As Defendant has demonstrated Plaintiff would not be able to establish essential elements of any of its claims against Defendant, the Court GRANTS Defendant’s motion for summary judgment.

 

            3.         Exclusion 3(a)

 

As the Court has determined condition 10(b) terminated Defendant’s liability for the Looney claims, the Court need not consider whether the Looney claims also fall within exclusion 3(a) in the policy and declines to do so.

 

            4.         Exclusions 4 and 5

 

As with exclusion 3(a), the Court need not determine whether exclusions 4 or 5 apply here and declines to do so.

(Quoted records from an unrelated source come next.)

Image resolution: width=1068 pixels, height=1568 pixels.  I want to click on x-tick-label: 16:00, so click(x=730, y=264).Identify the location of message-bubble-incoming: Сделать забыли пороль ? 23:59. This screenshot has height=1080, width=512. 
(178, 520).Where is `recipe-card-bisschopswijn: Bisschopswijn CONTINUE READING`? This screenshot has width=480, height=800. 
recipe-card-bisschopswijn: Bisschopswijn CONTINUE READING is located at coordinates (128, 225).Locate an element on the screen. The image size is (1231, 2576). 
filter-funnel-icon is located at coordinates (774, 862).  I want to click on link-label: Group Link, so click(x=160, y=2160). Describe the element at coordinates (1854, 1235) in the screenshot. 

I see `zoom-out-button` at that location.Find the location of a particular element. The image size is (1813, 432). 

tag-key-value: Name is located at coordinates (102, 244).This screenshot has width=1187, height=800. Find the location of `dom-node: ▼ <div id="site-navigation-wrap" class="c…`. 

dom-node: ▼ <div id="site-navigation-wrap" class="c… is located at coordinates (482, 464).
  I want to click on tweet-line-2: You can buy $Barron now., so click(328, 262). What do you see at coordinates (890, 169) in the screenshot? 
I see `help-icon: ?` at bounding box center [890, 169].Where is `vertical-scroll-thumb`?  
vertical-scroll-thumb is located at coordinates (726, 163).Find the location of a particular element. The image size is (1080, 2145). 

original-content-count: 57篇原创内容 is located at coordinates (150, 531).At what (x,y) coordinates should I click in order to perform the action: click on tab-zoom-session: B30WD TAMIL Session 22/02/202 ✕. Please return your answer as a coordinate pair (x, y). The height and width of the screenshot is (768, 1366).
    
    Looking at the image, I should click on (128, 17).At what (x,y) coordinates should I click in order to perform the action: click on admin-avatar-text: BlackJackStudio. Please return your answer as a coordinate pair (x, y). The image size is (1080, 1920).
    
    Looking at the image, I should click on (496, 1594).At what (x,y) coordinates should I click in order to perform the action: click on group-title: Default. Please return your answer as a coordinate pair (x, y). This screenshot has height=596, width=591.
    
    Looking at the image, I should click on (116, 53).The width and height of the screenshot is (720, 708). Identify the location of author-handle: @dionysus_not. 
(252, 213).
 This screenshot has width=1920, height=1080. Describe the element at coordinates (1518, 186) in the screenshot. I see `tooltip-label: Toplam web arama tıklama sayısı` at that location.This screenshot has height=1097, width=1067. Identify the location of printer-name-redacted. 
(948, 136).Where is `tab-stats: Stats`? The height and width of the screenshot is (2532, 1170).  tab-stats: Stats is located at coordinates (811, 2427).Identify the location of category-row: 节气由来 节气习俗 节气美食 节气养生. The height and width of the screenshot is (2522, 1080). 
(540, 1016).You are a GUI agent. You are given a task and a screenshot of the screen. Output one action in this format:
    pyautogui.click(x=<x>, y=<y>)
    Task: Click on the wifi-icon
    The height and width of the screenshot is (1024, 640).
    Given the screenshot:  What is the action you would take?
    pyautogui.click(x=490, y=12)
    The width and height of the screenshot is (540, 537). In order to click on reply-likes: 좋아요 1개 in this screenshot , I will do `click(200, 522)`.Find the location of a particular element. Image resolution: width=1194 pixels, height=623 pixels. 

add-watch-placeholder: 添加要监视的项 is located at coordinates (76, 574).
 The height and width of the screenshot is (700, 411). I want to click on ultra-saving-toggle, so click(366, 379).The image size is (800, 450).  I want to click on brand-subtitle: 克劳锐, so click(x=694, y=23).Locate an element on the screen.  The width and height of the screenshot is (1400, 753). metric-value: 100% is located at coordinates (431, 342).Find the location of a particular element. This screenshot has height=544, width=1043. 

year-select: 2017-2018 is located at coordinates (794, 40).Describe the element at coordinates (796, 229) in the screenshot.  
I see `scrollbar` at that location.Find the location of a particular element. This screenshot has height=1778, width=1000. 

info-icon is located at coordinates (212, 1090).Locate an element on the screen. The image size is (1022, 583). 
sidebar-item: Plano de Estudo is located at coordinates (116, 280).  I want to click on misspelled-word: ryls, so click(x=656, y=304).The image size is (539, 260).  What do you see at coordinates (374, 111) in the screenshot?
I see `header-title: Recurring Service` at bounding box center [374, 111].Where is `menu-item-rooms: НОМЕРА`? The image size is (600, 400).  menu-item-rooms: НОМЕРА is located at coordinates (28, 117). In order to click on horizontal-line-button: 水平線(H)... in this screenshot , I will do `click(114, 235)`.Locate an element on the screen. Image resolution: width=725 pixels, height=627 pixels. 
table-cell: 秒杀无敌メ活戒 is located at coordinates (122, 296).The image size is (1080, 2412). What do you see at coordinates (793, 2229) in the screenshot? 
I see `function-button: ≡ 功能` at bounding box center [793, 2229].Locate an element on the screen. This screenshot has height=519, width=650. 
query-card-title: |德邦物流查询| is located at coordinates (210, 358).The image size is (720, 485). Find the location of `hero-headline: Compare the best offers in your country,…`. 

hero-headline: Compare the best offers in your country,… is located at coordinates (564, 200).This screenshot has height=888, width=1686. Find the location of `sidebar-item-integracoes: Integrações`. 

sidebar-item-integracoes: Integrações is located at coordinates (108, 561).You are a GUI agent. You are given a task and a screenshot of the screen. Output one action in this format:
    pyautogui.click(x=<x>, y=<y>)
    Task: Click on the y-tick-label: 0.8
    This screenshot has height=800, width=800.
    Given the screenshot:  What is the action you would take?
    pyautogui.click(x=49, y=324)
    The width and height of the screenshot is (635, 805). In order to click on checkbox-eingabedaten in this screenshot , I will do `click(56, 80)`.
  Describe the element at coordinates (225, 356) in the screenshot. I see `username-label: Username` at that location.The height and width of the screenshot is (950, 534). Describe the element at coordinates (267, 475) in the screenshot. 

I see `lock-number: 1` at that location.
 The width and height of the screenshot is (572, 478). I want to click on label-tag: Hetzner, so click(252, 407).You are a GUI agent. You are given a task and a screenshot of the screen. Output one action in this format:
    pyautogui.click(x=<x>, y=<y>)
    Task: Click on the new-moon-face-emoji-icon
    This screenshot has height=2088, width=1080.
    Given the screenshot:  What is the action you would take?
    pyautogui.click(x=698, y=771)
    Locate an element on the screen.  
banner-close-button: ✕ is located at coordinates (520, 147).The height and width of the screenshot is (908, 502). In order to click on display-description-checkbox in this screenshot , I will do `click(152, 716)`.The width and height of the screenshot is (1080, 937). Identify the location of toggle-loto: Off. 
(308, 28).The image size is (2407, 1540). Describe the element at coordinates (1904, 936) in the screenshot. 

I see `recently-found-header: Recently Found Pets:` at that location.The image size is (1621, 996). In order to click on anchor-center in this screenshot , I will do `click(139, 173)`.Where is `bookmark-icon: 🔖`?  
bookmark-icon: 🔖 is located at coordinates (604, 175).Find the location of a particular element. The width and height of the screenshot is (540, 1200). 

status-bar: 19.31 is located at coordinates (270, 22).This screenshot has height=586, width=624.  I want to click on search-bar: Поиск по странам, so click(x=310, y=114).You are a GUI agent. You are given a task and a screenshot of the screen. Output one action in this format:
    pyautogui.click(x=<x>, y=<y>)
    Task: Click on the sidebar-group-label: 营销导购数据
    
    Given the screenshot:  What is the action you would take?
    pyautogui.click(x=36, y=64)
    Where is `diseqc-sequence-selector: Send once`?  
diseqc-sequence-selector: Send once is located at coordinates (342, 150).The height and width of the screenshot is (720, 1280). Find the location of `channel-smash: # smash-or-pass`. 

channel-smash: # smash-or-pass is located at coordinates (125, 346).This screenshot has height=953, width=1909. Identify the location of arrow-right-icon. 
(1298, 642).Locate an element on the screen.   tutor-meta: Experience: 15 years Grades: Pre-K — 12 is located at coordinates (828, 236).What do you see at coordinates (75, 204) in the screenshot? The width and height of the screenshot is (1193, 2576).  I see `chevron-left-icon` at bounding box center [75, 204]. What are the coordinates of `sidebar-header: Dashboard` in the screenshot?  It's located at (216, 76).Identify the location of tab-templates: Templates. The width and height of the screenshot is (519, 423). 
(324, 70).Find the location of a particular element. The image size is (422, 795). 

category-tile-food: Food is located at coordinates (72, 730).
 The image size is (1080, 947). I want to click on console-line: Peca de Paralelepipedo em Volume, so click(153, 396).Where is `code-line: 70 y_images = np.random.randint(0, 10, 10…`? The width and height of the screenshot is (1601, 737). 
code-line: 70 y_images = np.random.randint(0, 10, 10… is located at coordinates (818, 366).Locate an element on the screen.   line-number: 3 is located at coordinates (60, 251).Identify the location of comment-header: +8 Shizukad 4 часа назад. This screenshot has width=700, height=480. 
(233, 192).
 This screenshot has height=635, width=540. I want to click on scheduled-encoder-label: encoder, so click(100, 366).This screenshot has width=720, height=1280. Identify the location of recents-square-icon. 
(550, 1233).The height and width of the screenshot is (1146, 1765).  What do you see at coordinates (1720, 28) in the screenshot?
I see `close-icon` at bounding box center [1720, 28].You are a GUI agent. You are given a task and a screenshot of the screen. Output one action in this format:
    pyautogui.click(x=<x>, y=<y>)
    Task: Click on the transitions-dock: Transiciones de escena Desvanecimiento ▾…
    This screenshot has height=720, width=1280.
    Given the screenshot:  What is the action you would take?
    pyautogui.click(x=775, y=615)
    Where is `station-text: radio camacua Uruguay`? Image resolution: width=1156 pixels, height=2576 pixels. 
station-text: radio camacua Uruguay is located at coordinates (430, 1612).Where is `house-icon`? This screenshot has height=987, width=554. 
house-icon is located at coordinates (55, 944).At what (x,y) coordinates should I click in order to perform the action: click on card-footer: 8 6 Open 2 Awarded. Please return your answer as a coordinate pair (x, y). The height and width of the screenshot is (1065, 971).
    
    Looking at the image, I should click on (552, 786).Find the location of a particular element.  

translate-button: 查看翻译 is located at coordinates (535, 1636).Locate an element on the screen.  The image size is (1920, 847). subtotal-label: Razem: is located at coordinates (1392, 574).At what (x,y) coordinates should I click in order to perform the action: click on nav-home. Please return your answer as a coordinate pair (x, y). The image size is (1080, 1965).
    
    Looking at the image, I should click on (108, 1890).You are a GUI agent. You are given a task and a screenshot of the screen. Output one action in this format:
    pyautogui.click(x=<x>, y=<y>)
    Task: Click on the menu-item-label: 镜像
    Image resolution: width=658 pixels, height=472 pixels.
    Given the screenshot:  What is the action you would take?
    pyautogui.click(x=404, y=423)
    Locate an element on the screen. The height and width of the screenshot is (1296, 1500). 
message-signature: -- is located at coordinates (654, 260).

The Court further notes Defendant raised exclusions 4 and 5 for the first time in reply. The purpose of a reply brief is to address arguments made in the responding party’s opposition brief, it is not to be used to raise new arguments, authorities, or evidence as consideration of such new material would either deprive respondent of an opportunity to counter the argument or require the effort and delay of additional brief by permission. (Marriage of Khera & Sameer (2012) 206 Cal.App.4th 1467, 1477 (“Obvious reasons of fairness militate against consideration of an issue raised initially in the reply brief[.]”). Further, in ruling on a motion for summary judgment “the court may ignore evidence not disclosed in moving party's separate statement of undisputed facts” (San Diego Watercrafts, Inc. v. Wells Fargo Bank (2002) 102 Cal.App.4th 308, 315.) As exclusions 4 and 5 are not addressed in Defendant’s moving papers or separate statement, the Court declines to consider them in ruling on Defendant’s motion.

 

Conclusion

Defendant’s motion for summary judgment is GRANTED.